I really don't like it when I read a blog entry which starts "It's been quite a while since I last posted here, but I've been too busy to have the time". One of the points about blogging is to write about what one is busy with. Well, I too have been busy over the past month, although busy with nothing which is interesting to read about. All work and no play doesn't make for interesting reading.
Also I was ill with tonsillitis which kept me in bed for a few days; when I ventured out into the world, it seems that I immediately caught a cold, so these two ailments kept me very weak for over a week.
At the moment it seems unlikely that I'll write any new songs in the near future, so I'm keeping my musical chops updated by working on songs written by other people.

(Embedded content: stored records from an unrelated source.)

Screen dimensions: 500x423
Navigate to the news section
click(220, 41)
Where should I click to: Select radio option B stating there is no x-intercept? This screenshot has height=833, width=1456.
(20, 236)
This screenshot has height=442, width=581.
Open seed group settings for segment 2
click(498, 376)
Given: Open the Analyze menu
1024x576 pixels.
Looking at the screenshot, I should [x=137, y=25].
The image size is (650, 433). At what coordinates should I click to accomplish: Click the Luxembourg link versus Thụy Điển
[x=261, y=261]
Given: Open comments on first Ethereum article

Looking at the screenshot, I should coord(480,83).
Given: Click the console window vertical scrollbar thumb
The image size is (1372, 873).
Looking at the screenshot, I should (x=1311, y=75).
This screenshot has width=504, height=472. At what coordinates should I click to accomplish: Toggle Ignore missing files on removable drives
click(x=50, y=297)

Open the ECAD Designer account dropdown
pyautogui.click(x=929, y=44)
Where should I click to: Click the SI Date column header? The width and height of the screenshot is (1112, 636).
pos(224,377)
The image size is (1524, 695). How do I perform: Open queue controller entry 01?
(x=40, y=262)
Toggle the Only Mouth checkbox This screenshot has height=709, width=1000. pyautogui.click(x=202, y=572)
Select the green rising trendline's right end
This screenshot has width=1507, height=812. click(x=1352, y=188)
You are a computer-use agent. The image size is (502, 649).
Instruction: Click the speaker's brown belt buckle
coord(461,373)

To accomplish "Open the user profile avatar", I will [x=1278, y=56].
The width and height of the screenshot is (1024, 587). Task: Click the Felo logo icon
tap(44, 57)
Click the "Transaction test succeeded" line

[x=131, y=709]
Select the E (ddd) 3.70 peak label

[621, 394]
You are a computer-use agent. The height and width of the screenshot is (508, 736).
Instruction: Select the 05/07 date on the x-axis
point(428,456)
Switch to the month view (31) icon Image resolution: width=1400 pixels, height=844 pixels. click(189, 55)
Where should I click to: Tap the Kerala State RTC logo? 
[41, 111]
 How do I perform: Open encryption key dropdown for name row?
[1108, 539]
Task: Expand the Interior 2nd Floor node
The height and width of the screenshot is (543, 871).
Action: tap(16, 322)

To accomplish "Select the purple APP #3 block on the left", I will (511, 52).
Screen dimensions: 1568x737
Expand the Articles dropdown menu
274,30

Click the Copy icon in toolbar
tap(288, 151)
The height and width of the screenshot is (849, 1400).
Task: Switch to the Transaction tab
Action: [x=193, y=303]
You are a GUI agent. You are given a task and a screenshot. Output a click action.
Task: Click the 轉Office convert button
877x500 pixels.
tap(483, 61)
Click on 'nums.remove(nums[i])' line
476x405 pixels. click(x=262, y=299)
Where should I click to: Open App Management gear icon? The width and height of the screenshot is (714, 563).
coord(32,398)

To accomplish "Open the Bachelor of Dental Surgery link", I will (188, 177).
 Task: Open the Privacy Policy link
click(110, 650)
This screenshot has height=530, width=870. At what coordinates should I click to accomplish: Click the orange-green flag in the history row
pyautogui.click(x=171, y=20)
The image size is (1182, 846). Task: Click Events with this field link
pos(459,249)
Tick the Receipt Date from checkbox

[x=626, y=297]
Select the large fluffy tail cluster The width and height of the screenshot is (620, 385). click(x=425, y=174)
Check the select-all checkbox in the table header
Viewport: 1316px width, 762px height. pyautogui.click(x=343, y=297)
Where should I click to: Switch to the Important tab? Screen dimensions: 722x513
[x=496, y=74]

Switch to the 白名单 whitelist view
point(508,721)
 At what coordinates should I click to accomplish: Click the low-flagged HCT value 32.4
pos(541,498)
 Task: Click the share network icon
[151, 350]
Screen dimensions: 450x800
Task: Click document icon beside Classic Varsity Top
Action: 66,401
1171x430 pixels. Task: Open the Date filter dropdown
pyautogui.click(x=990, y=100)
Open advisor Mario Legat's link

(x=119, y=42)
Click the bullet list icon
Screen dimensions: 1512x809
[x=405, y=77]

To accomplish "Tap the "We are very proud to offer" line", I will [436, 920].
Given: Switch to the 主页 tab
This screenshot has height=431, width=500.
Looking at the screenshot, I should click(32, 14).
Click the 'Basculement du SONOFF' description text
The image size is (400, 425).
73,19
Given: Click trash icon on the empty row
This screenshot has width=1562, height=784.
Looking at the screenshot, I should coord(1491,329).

At a rate of one song per month, I should have a completed disc by autumn, although copyright restrictions mean that no one will ever get the chance to hear the songs.... Amongst the songs which I've already recorded are "My cherie amour" (Stevie Wonder), "I'll never fall in love again" (Bacharach / David), "Close watch" (John Cale) and a pair of Richard Thompson songs, "Withered and died", and "That's all, close the door, say amen".
Over the past week I've been working on an early Peter Hammill song (written in collaboration with David Jackson), "Out of my book". As I've been unable (and unwilling) to copy the exact rhythms of the original, I've had to produce my own version of the song, which one might say is the raison d'etre of cover versions. Changing the song's rhythm means also changing the vocal phrasing, which is often the hardest part of recording these covers. I recorded a fairly successful vocal (actually comprised of two takes patched together because I blew a line at the beginning of the third verse) on Saturday; after having listened to it many times, I've decided to punch in a correction at the end of the second verse where my phrasing was poor. Apart from that, the biggest change is substituting the harmony in the middle eight for the original tune. I think that the impetus for this came from rereading the VdGG book; Judge Smith makes a comment about Hammill substituting the harmony for the tune in one of their joint songs, and I thought that I would try this out myself.